HESI LPN
HESI Fundamentals 2023 Test Bank
1. The nurse is caring for a 17-month-old child with acetaminophen poisoning. Which laboratory reports should the nurse review first?
- A. Prothrombin time (PT) and partial thromboplastin time (PTT)
- B. Red blood cell and white blood cell counts
- C. Blood urea nitrogen and creatinine levels
- D. Liver enzymes (AST and ALT)
Correct answer: D
Rationale: In acetaminophen poisoning, liver damage is a significant concern due to the drug's metabolism in the liver. Monitoring liver enzymes such as AST and ALT is crucial as they indicate liver function and damage. Prothrombin time (PT) and partial thromboplastin time (PTT) (Choice A) are coagulation studies and are not the priority in acetaminophen poisoning. Red blood cell and white blood cell counts (Choice B) are not directly related to acetaminophen poisoning. Blood urea nitrogen and creatinine levels (Choice C) assess kidney function, but liver enzymes are more specific for evaluating liver damage in acetaminophen poisoning.
2. A 2-year-old child is brought to the health care provider's office with a chief complaint of mild diarrhea for 2 days. Nutritional counseling by the nurse should include which statement?
- A. Place the child on clear liquids and gelatin for 24 hours
- B. Continue with the regular diet and include oral rehydration fluids
- C. Give bananas, apples, rice, and toast as tolerated
- D. Place NPO for 24 hours, then rehydrate with milk and water
Correct answer: B
Rationale: In managing mild diarrhea in a 2-year-old child, it is important to maintain their regular diet and include oral rehydration fluids. Choice A of placing the child on clear liquids and gelatin for 24 hours may not provide adequate nutrition and can lead to further electrolyte imbalances. Choice C of giving bananas, apples, rice, and toast as tolerated is a part of the BRAT diet, which is not recommended as the primary approach anymore due to its limited nutritional value. Choice D of placing the child NPO for 24 hours and then rehydrating with milk and water is not appropriate as it can worsen dehydration and delay recovery. Therefore, the best option is to continue the child's regular diet while incorporating oral rehydration fluids to prevent dehydration and maintain nutritional status.
3. At the surgical scrub sink, a surgical nurse demonstrated the proper surgical handwashing technique by scrubbing:
- A. With her hands held lower than her elbows
- B. With her hands held higher than her elbows
- C. With her hands in a fist position
- D. With hands placed on her chest
Correct answer: B
Rationale: The correct technique for surgical handwashing involves scrubbing with hands held higher than the elbows. This positioning helps prevent water from the contaminated area (the hands) from flowing towards the cleaner area (the elbows). This directional flow minimizes the risk of contaminating the scrubbed hands during the handwashing process. Choices A, C, and D are incorrect: A - having hands lower than elbows would risk contamination of the clean area, C - using a fist position does not ensure proper coverage and thorough handwashing, and D - placing hands on the chest is not part of the proper surgical handwashing technique.

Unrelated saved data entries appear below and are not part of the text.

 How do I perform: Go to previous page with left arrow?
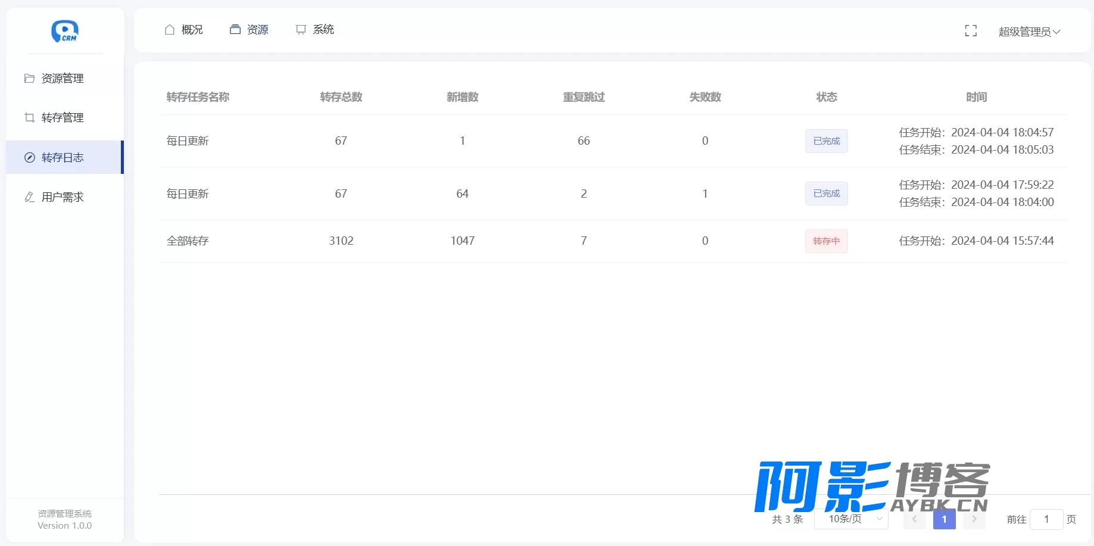pyautogui.click(x=914, y=519)
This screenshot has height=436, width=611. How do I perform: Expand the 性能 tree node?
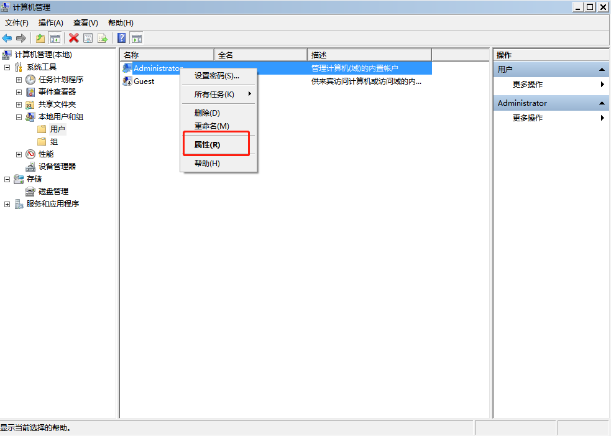click(19, 154)
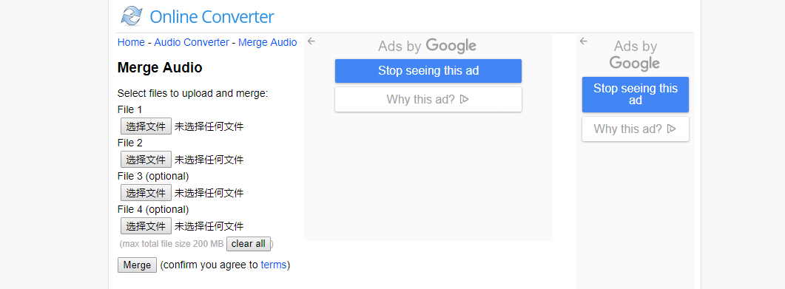The width and height of the screenshot is (785, 289).
Task: Click the play triangle icon in right Why this ad
Action: pos(671,129)
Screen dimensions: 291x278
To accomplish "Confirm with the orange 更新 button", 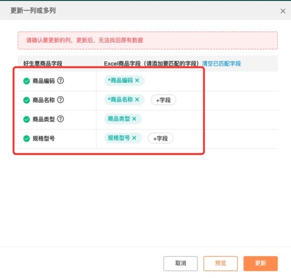I will pyautogui.click(x=260, y=263).
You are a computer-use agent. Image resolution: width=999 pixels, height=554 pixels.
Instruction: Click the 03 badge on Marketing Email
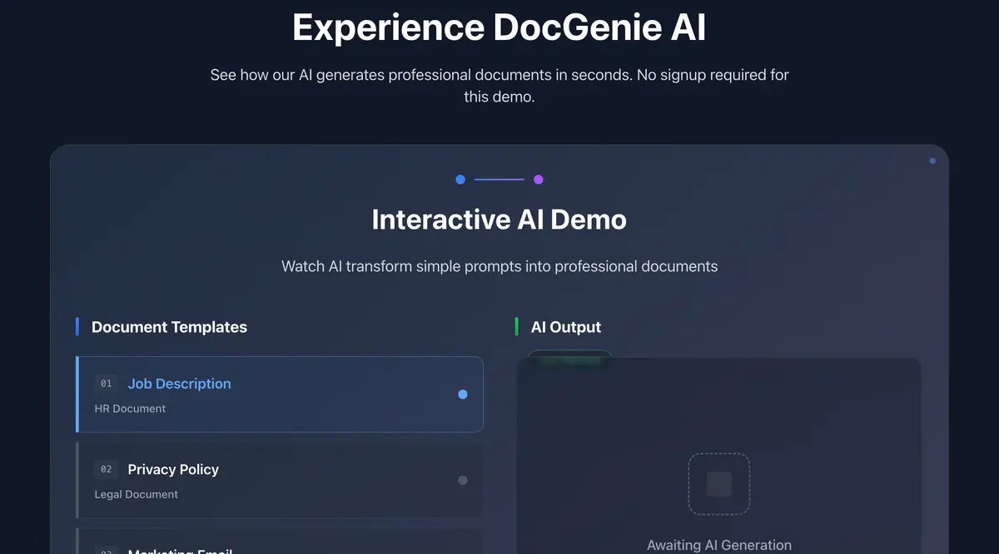point(106,551)
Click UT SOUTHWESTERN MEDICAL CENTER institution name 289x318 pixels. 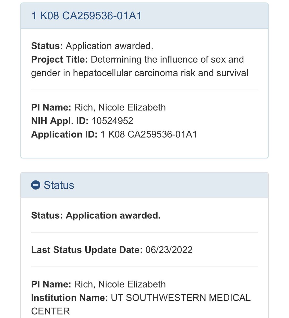pyautogui.click(x=141, y=304)
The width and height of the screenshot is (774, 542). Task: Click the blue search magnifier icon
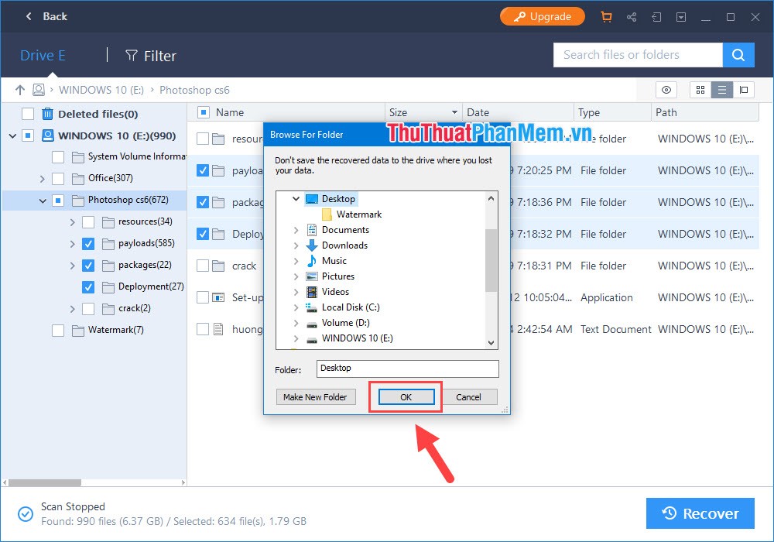point(738,55)

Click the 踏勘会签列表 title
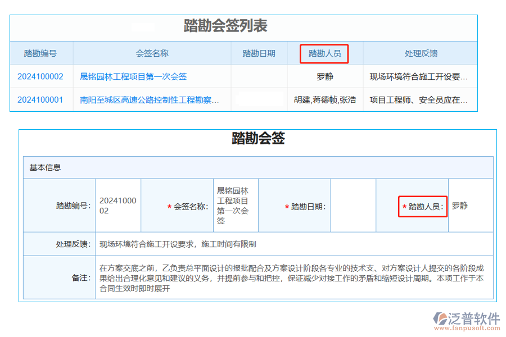(227, 26)
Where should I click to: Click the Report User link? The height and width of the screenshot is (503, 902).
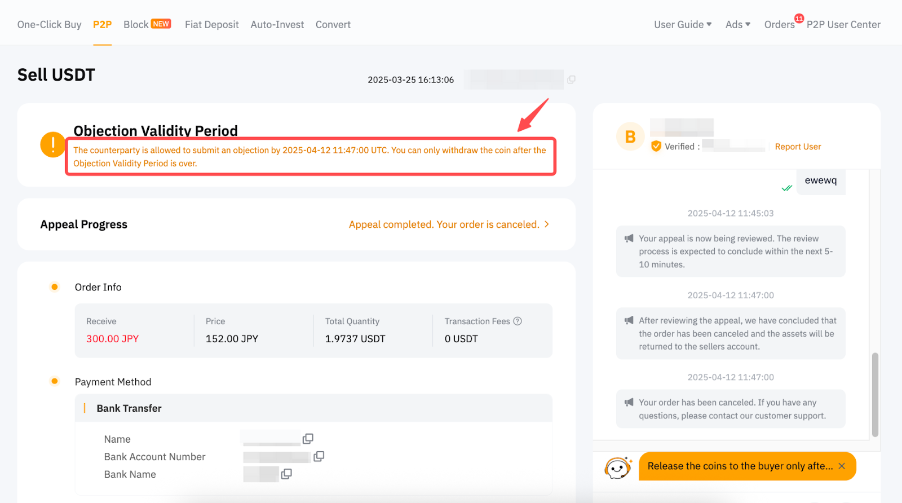[x=798, y=147]
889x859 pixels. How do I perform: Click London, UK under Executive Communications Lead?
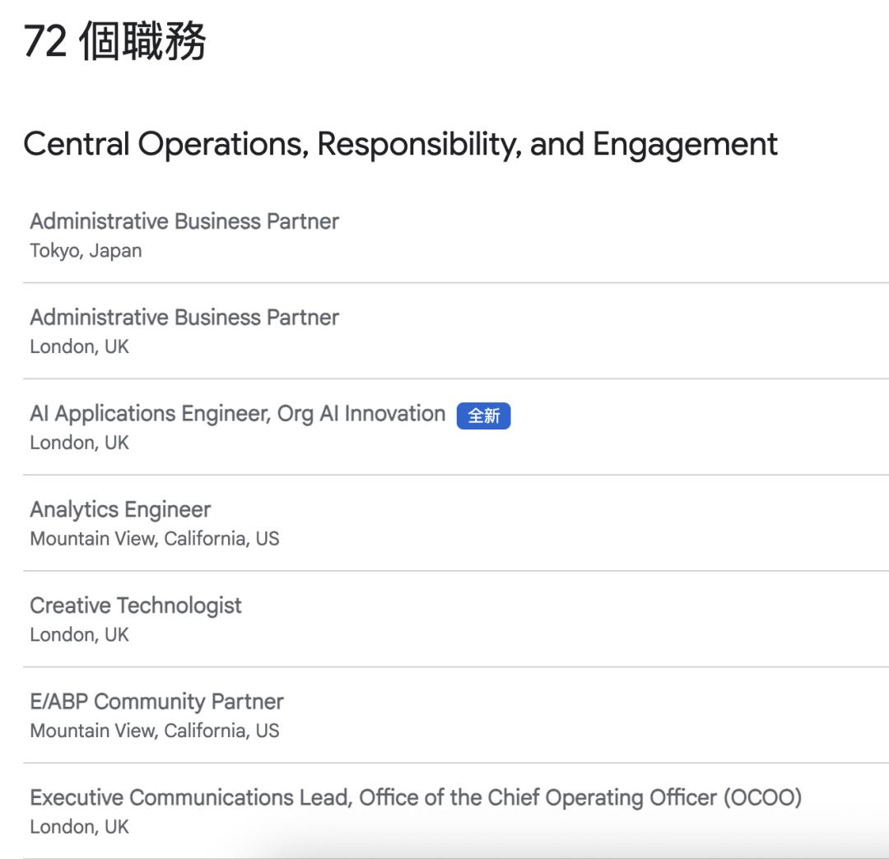[79, 827]
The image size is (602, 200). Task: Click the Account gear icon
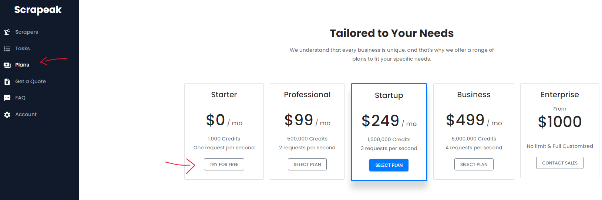(7, 115)
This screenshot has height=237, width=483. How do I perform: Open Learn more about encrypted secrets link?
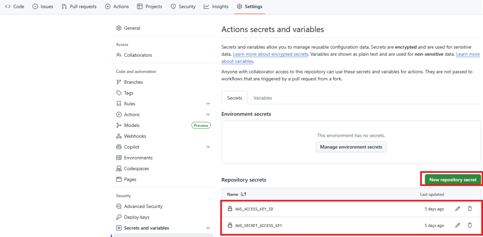click(x=270, y=55)
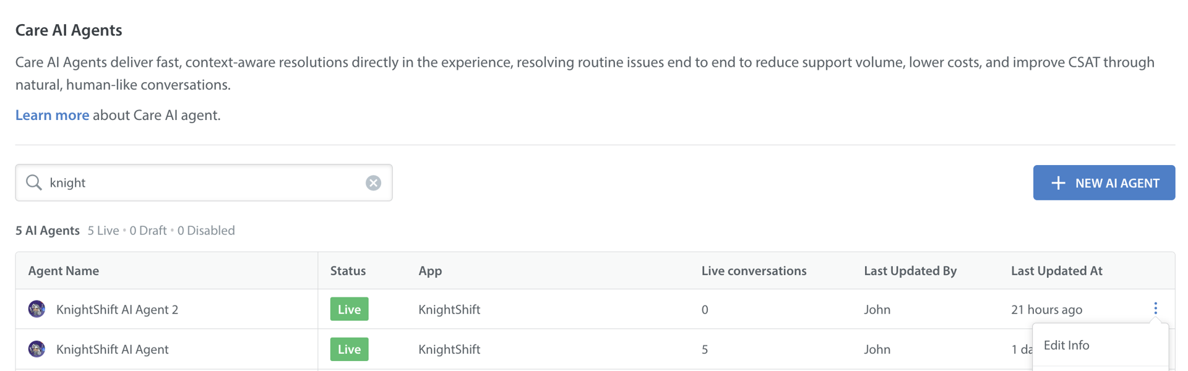
Task: Open the KnightShift AI Agent 2 row name
Action: pyautogui.click(x=117, y=310)

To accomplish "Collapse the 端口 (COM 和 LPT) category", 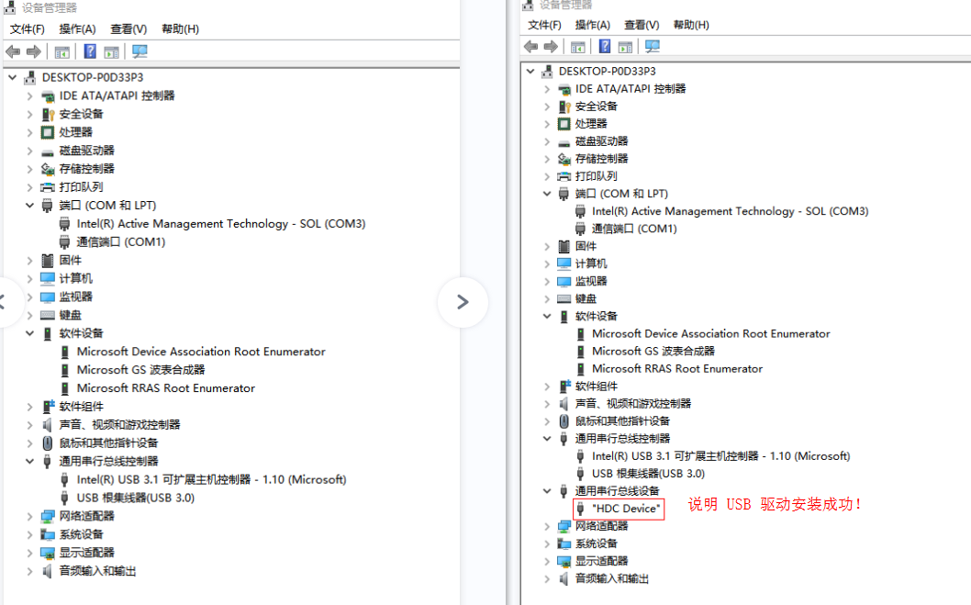I will (29, 205).
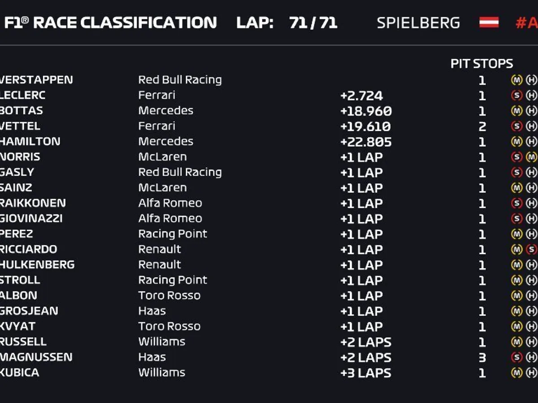
Task: Click the F1 RACE CLASSIFICATION title
Action: [x=110, y=23]
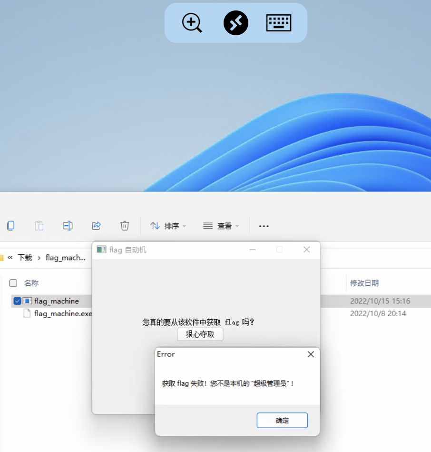The image size is (431, 452).
Task: Click the zoom magnifier icon in the remote session bar
Action: [x=192, y=23]
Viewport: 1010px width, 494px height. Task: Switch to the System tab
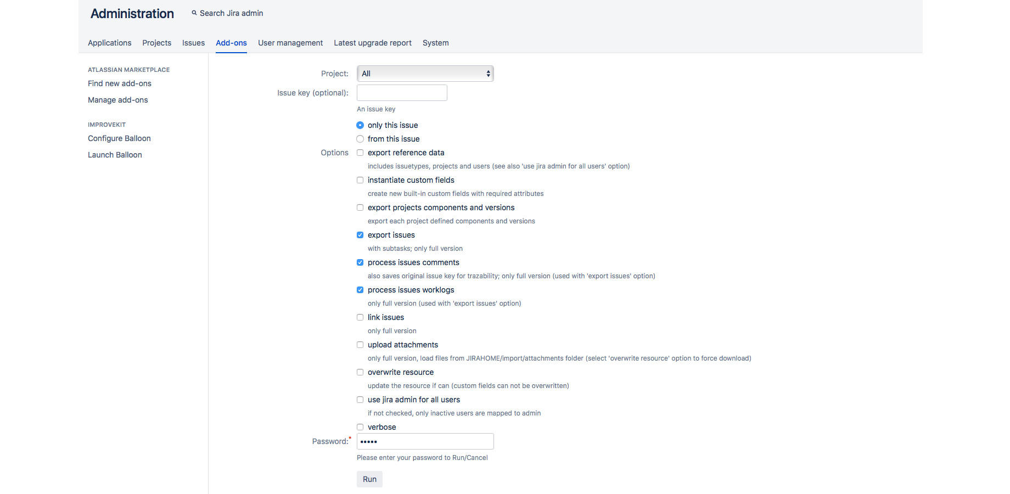click(x=435, y=43)
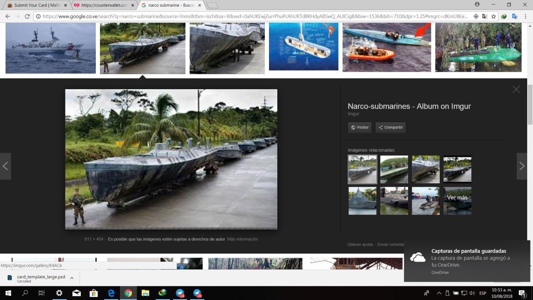Switch to Submit Your Card tab
The height and width of the screenshot is (300, 533).
[35, 5]
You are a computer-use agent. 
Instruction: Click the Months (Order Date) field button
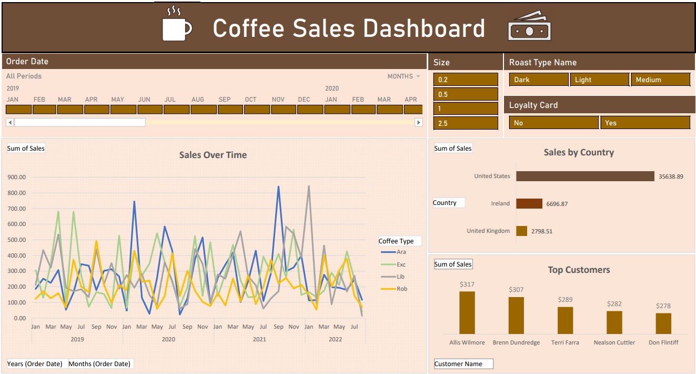(100, 363)
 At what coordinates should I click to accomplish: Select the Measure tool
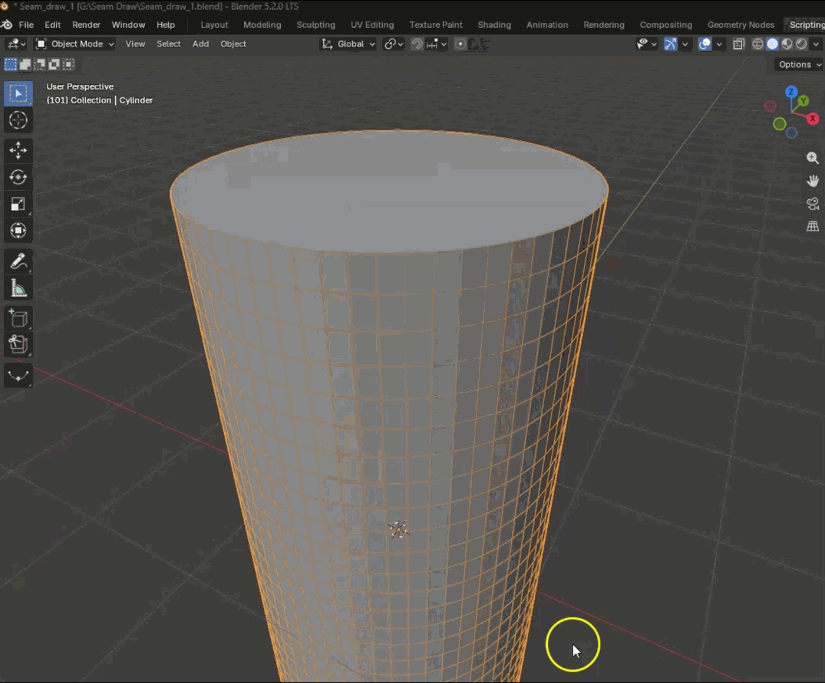18,288
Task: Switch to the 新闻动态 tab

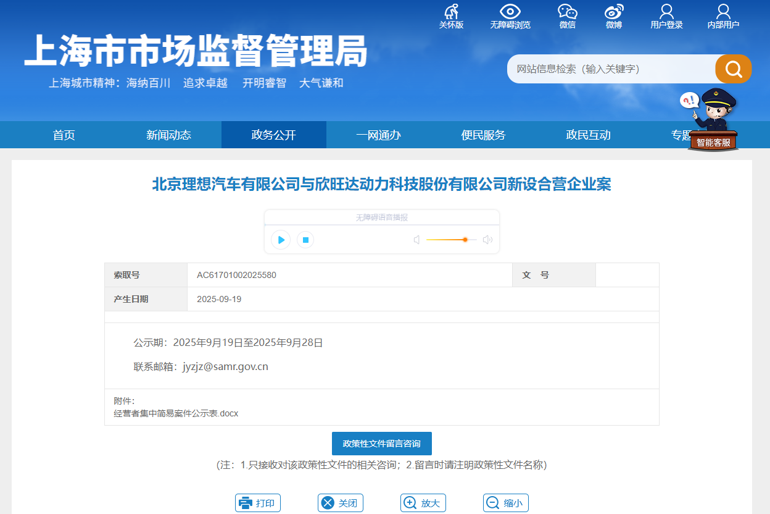Action: 168,134
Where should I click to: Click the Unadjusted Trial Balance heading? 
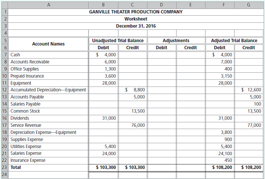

4. When admitting a client to an acute care facility, an identification bracelet is sent up with the admission form. In the event these do not match, the nurse's best action is to
- A. Change whichever item is incorrect to the correct information
- B. Use the bracelet and admission form until a replacement is supplied
- C. Notify the admissions office and wait to apply the bracelet
- D. Make a corrected identification bracelet for the client
Correct answer: C
Rationale: The nurse should notify the admissions office and wait to apply the bracelet. By doing so, the nurse ensures patient safety and accuracy in identification. Changing the incorrect item (Choice A) could lead to errors and confusion in the patient's identification. Using the mismatched items until a replacement is supplied (Choice B) compromises patient safety and could result in errors during care delivery. Making a corrected identification bracelet without verifying the correct information (Choice D) could introduce further inaccuracies and risks in patient identification.
5. A client is recovering from gallbladder surgery performed under general anesthesia. How many times per hour should the nurse encourage the client to use the incentive spirometer?
- A. 4-5 times per hour
- B. 2-3 times per hour
- C. 6-7 times per hour
- D. 8-10 times per hour
Correct answer: A
Rationale: Encouraging the client to use the incentive spirometer 4-5 times per hour is the correct approach post-gallbladder surgery under general anesthesia. This frequency helps prevent respiratory complications, such as atelectasis, by promoting lung expansion. Choices B, C, and D suggest either too few or too many sessions per hour, which may not be optimal for the client's respiratory recovery needs. It is important to strike a balance between ensuring adequate lung expansion and not overexerting the client, which is why 4-5 times per hour is the recommended frequency.